Mabel se puso una bufanda alrededor de la cara y se encasquetó un sombrero de lana.
Dado su talante aventurero, Esther nunca decía que no ni preguntaba por qué. Dio media vuelta y siguió a Mabel hacia el exterior, a esa tarde desapacible. Aunque aún brillaba el sol y el cielo estaba despejado, el viento levantaba la nieve del suelo y la hacía girar en el aire. Avanzaron a trompicones, casi a ciegas, por el patio.
—Aquí —gritó Mabel.
—¿Qué hay?
No podían oírse debido al viento, así que Mabel le hizo señas para que la siguiera y ambas se encaminaron hacia el establo. Tal vez los ángeles hubieran quedado a cubierto en la parte lateral. Sin embargo, cuando llegaron, apenas había un leve indicio de aquellos ángeles, solo unas cuantas marcas informes sobre la nieve.
—¿Lo ves? —gritó Mabel, enfrentándose al viento.
Esther meneó la cabeza, luego arqueó las cejas y levantó las manos en señal de pregunta.
El viento menguó un poco, aunque aún se oía su zumbido a lo lejos.
—¿Ves algo ahí? —Mabel señaló hacia el lugar donde habían estado los ángeles de nieve.
—No, Mabel. Lo único que veo es nieve. ¿Qué se supone que debería ver?
—Solo… Estaban aquí.
—¿Qué es lo que estaba aquí? —Esther hablaba en voz baja, en tono preocupado.
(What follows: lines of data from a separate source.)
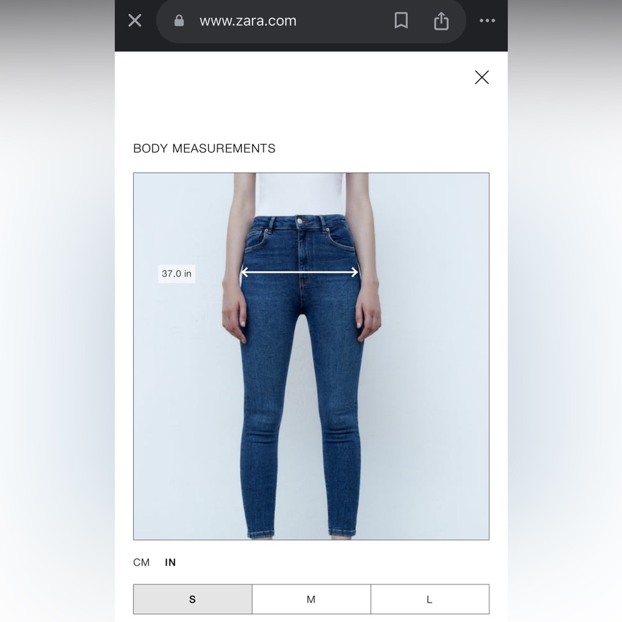
Task: Bookmark this Zara page
Action: tap(401, 21)
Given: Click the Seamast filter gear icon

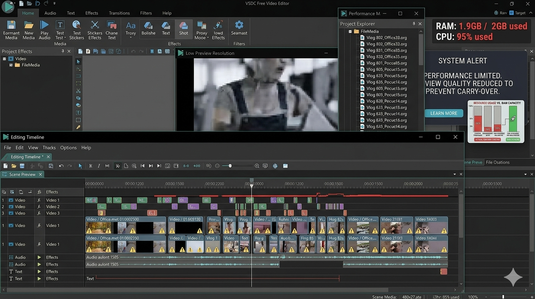Looking at the screenshot, I should coord(239,25).
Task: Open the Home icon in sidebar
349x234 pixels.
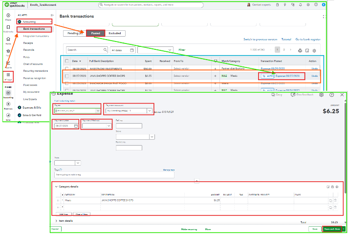Action: click(8, 39)
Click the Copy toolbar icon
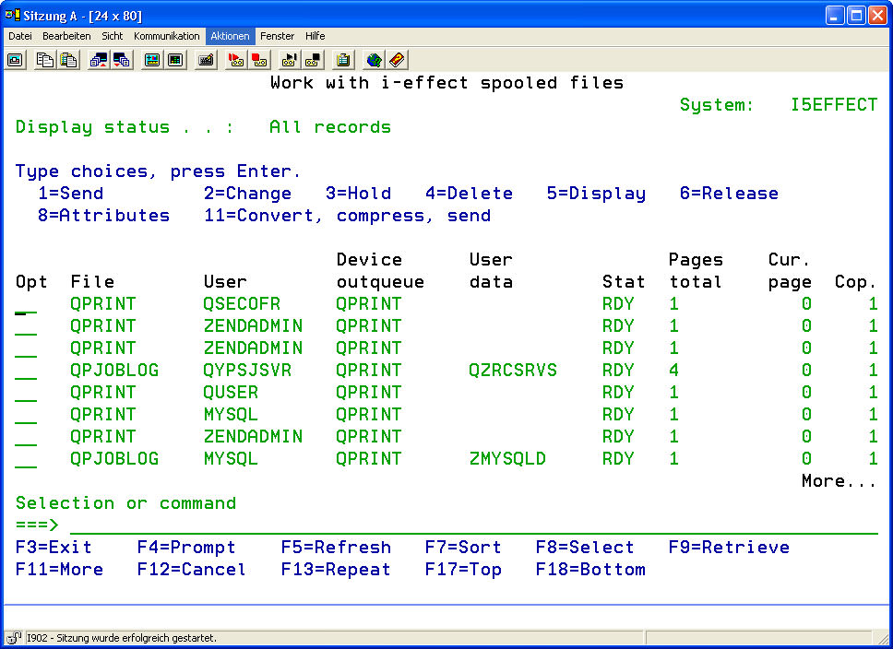This screenshot has width=893, height=649. (45, 60)
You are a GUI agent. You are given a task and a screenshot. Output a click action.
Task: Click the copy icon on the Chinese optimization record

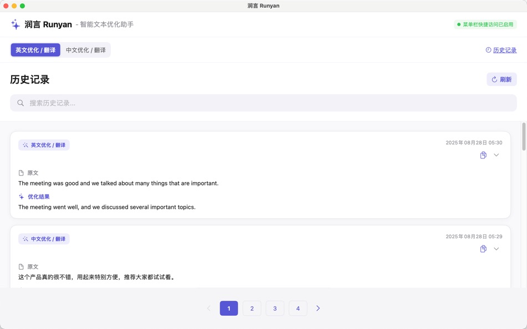point(483,248)
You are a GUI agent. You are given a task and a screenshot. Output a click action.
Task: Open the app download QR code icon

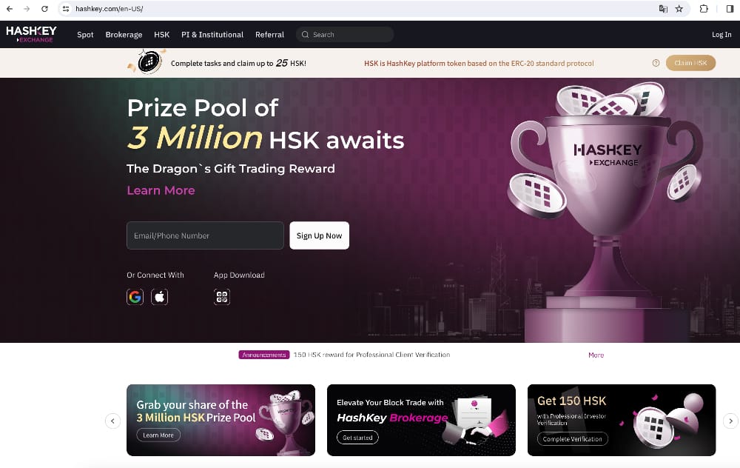coord(222,297)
Mabel se obligó a sonreír.
—Nada. No había nada. —Cogió a Esther del brazo—. Vamos, regresemos a casa antes de que el viento empiece a soplar de nuevo. Quiero que pruebes mi salsa de arándanos.
Jack había despejado el sendero con la pala y estaba cortando leña cuando Garrett entró en el patio, a caballo, con un zorro muerto atravesado en la parte delantera de la silla. Parado junto a la leña, lo vio llegar.
Garrett montaba a caballo con soltura, con la cabeza baja y los hombros siguiendo el ritmo del animal y los altibajos del terreno. Cuando levantó la cabeza y vio a Jack, su juventud se hizo patente: se irguió en la silla, sonriente, le saludó con la mano y luego señaló al zorro muerto que llevaba sobre su regazo.
—¿Qué has traído hoy?
—¿No es una preciosidad? —dijo Garrett mientras desmontaba. Cogió el zorro por el pescuezo y levantó su cabeza inerte—. Un zorro plateado.
Jack dejó el hacha y fue hacia el caballo. Las orejas y el morro del zorro eran tan puros como si estuvieran hechos de seda negra, pero a lo largo de la espalda y por los lados su pelo era de un gélido color plateado.
—¿Está helado?
—No, señor —dijo Garrett—. Son así de nacimiento, de este color.
—Desde luego es un ejemplar magnífico. ¿Cazas muchos de estos?
—Es el primero. No son nada habituales —explicó Garrett—. La mayoría son rojos o cruzados. ¿Ha visto a alguno de los cruzados? Son una mezcla de rojo y negro, y presentan una cruz negra en el lomo.
Jack regresó a la pila de leña y se sentó en el bloque que usaba como apoyo.
—¿Y de los rojos? ¿Has cazado alguno de esos últimamente?
—Hace un mes saqué un ejemplar cruzado de un cepo. Otro se me escapó por los pelos en una de las trampas. No sé de qué color era ese, claro. —Garrett se rió de su propio chiste.
—Ya lo supongo. ¿Qué piensas hacer con este?
—Pues había pensado en hacer un forro para la parka de mamá. Pero no se lo diga, me gustaría que fuera una sorpresa.
—Será un buen regalo.
—El año pasado le hice unos guantes de piel de lince. Betty, ya sabe, la del hotel, es capaz de coser cualquier cosa si le das unas pieles por el trabajo. Gorros, guantes… Se le da muy bien. Me gustaría tener un forro de glotón
[1]
, si alguna vez pillo uno.
Jack se disponía a seguir cortando leña, pero vio que el chico tenía ganas de hablar. Mientras él ponía otro tronco de abeto en la base, Garrett recogió las astillas y le habló de las huellas que había visto ese día: varios conejos, un puercoespín, algunos linces y un lobo solitario que iba río arriba.
—¿Es raro ver huellas de un solo lobo?